BY sonwalkar| IN Media Practice | 02/10/2006
Turnstall notes that American media have lost world audience market share, moral authority and leadership of the worldøs news agenda.
 


 Prasun Sonwalkar

Indo-Asian News Service

 

 

London: The American media is in decline worldwide and India is one of the countries where this decline is the most visible, according to reputed British media expert Jeremy Tunstall.

 

Tunstall has been a key figure in media research for more than three decades and is mainly known for his seminal book, `The Media Are American`, published in 1977.

 

Noting the changes wrought over the world since its publication, his forthcoming book to be published by the Oxford University Press later this year is titled `The Media Were American: US Mass Media in Decline`.

 

Delivering a widely acclaimed paper at a conference at the University of Westminster on `Internationalising Media Studies: Imperatives and Impediments`, Tunstall highlighted the growing strengths of the media in India to substantiate his thesis that the American media were now in a `50-year decline`.

 

According to Tunstall, `The US mass media peaked on the world scene during 1944-58. The last five decades have seen a big decline in the share of total world audience time achieved by the American media.

 

`During the `sole superpower` era since 1990, American media have experienced a further decline in world audience market share and a big decline in moral authority.
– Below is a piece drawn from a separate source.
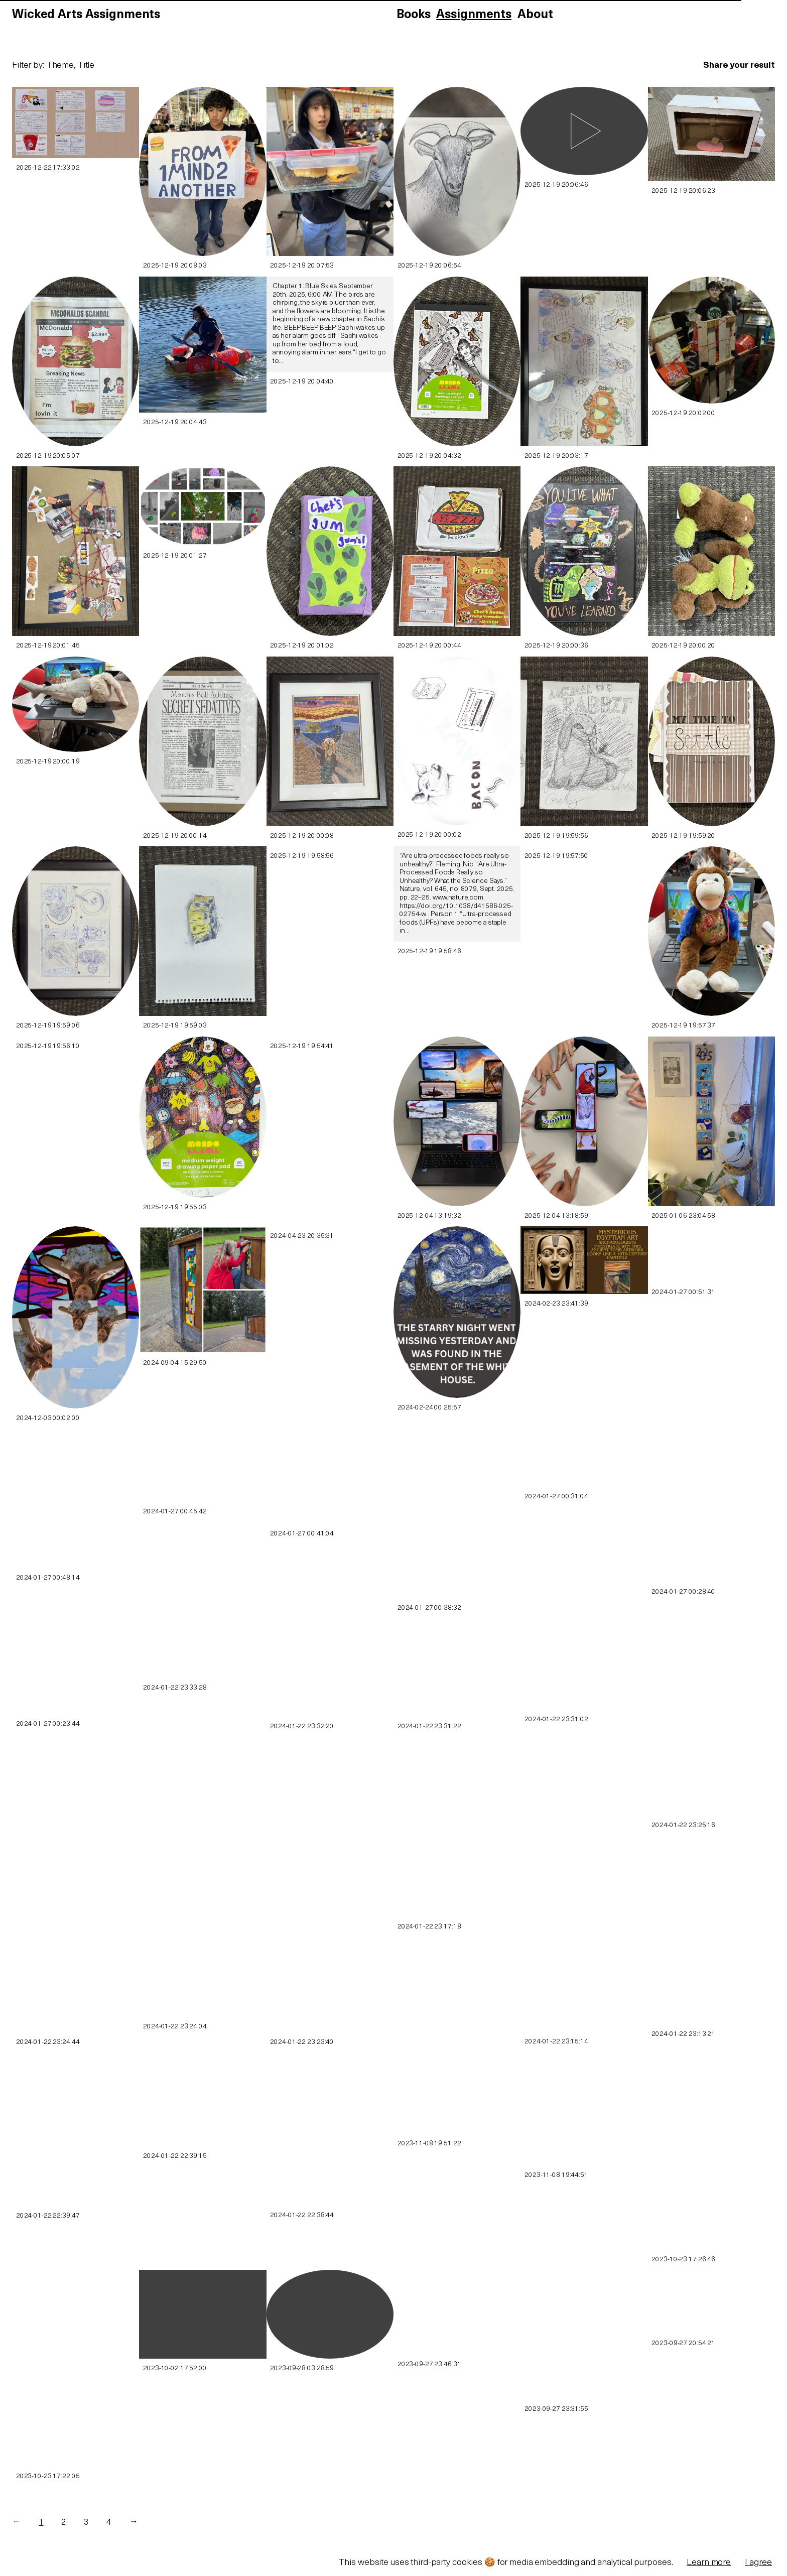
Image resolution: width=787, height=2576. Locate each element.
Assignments (473, 15)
While the US media have continued to grow, the media output of the world in general - and of Asia in particular - has grown much faster.

 

`The US media now reach a small percentage slice of a rapidly growing world audience cake`, Tunstall said at the conference.

 

The decline of the American media, he added, was most visible in the 11 nations (six of them Asian) where 60.9 per cent of the world`s people live. India, China, Brazil and Japan had media exports that equal, or exceed, their media imports.

 

The American media`s decline, Tunstall said, included losing the leadership of the world`s news agenda. Recalling that in 1950 the US dominated the world news flow and news agenda outside the Communist countries, Tunstall said.

 

In that age, of the world`s five leading news agencies, three were American - Associated Press, United Press and International News Service (INS). The only other strong world agency in 1950 was the British Reuters.

 

Tunstall said: `Around 1950, the US had considerable moral authority; the US (and its media) had triumphed against the axis power...Today, the US has only one remaining full-service international news agency, lone AP, which is out-gunned outside the United States by the remarkable strength of the European news agencies - not only Reuters and AFP but also German DPA, Italian ANSA and Spanish EFE (especially strong in Latin America).

 

`American network TV news operations now have radically reduced reputations and CNN`s best years seem to be behind it...United States media are widely seen around the world as having been too friendly with the Pentagon`.

 

Noting that India, China, Pakistan and Bangladesh together had 41.8 per cent of world population, Tunstall said that American movies and music and British news peaked in all of these countries during the 1920s and 1930s.

 

He said: `But after the silent movie period, big domestic movie industries emerged in both China and India. The Communist regime ended all Chinese media imports from the west; the Indian film industry, also, from 1947 managed to shut out Hollywood.

 

`Today there is some (mainly Japanese and US) foreign production finance, but the Chinese and Indian media are overwhelmingly produced by local nationals in the local languages`.

 

Tunstall, who pioneered the teaching of media studies at City University, London, since 1974, said that today in India commercially strong media (movies, TV, radio, press) in 10 regional languages (such as Tamil, Telugu and Bengali) played a `big part` in regional politics and in Delhi coalition governments.

 

The American media now probably had their strongest share of audience hours in Africa, but here too they faced stiff competition from Indian, French and UK media exports.

 

`American media exporters achieve their highest market share in the one hundred smallest population countries (median population: four million), where, however, only seven per cent of the world`s people live`, Tunstall said.